I think what probably happens with the worms is that the damage done to the mitochondria is such that even if you skew splicing decisions to a higher energy state it has no effect on the organism. They basically don’t have senescent cells.
Thanks. I’m doing that in a very selfish way for myself If anyone has ideas or suggestions let me know, I’m willing to co-sponsor experiments.
May I ask how old was this batch you sponsored? Just so I know as a reference, I’ve got 1+ year old ones that haven’t been done yet
I had some old ones in that batch (1+y), emailed them and complained and eventually got the results. Many were actually available but not sent by the system. Email them as well to know the state of your experiments. Please let us know how it goes.
I think the information is good quality, because the experiments are well-performed, well-controlled and have suitable statistical analyses. Plus, I believe that Ora are unbiased, which most researchers (let’s be honest) are not. The guys selling Urolithin A or NMN or whatever of course want to show you it’s amazing. The negative results and failures don’t get published. That’s the reality of it.
However, the utility of the data all depends on the question you’re asking. What Ora and the C.elegans studies are doing is looking for anything which taps into a fundamental aspect of aging. So your favourite molecule failing doesn’t really matter, if that thing isn’t relevant to worms. But if something comes out positive, and can’t be explained away by an artefact (like these antibiotics killing the worms’ food), then that’s something which should be investigated further. So I see this like a screening test. I think to say it’s not good quality is deeply unfair.
This would be incredible if that September 2025 repeat comes out positive. Guys like Eric Verdin (on recent Attia podcast) are already calling these molecules geroprotective.
fair point. Ora do a good job. The information is good quality about the effect on worms.
It is, however, not much use for predicting the outcome on mammals. (ie not good quality information for mammals)
I did contribute towards the IPAM study knowing of the mechanistic flaws.
Another lab already found a similar effect with various GLP-1RAs. I posted it somewhere but I’m on my phone now.
Here it is: Calcium channel blockers reduce aging rate (ARDD video) - #2 by adssx
This is typically an example of the value of Ora’s C. Elegans experiments: we have a class of drugs that seems beneficial in sick humans (T2D or obesity) and for $100 we see that they extend lifespan in worms. That’s already a good sign for off-label use in non-sick humans and it’s a signal that warrants further studies in larger models (flies? Zebrafish? Rodents?).
Can you ask ora if sema makes the works eat less of the bacteria? That seems maybe it’s similar to reducing food motility
Is it possible to try tirz even though no official pill there is a powder still
I had a quote to test all GLP-1RAs, including tirzepatide: $18,000. I didn’t do it. Tirzepatide, administered in 3 doses, should cost $5,000. I’ll wait for the full results of the semaglutide study to decide.

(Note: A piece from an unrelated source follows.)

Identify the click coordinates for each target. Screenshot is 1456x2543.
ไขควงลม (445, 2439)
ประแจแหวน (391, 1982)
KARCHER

Why so much more than sema? Cant just do initial powder?
They quoted 50 mg of tirzepatide = $3k: https://www.adooq.com/tirzepatide-ly3298176.html
Semaglutide is way cheaper.
Also an additional cost per experiment as Mitchell said: “I’m a bit skeptical that the high doses will fully go into solution, but we will add drug into media at pouring to give ourselves the best chance of success (this will also double the number of replicates we currently test).” But the main problem is the sourcing.
Just ordered those, with 3 doses per compound. and also the Voxelotor + PT2399 combination. I added Oxaloacetate (one dose) to try to replicate this paper: Oxaloacetate supplementation increases lifespan in Caenorhabditis elegans through an AMPK/FOXO-dependent pathway - PMC I’ll add higher doses of melatonin.
Hopefully we’ll get results faster this time…
Answer: “Feel free to tell them that we’re developing a tool to monitor food intake and we’ll reanalyze the existing datasets to quantify if we see that behavior! I’m really excited to roll it out for exactly this reason:)”
Great to know! Something I’m concerned about in all animal trials of lifespan. Something that just makes you queasy so you don’t want to eat might appear to increase lifespan.
Has anyone asked Ora about this? I assume they are well aware.
I did. WIP. Will update after.
Answer @CronosTempi:
We keep everything very highly standardized, and all experiments use the same age of parents across every test we do. We also pull freshly thawed strains every couple of months to account for in-lab evolution and genetic drift. We also have all generation times fully recorded and ready to do a meta-analysis on whenever it becomes needed!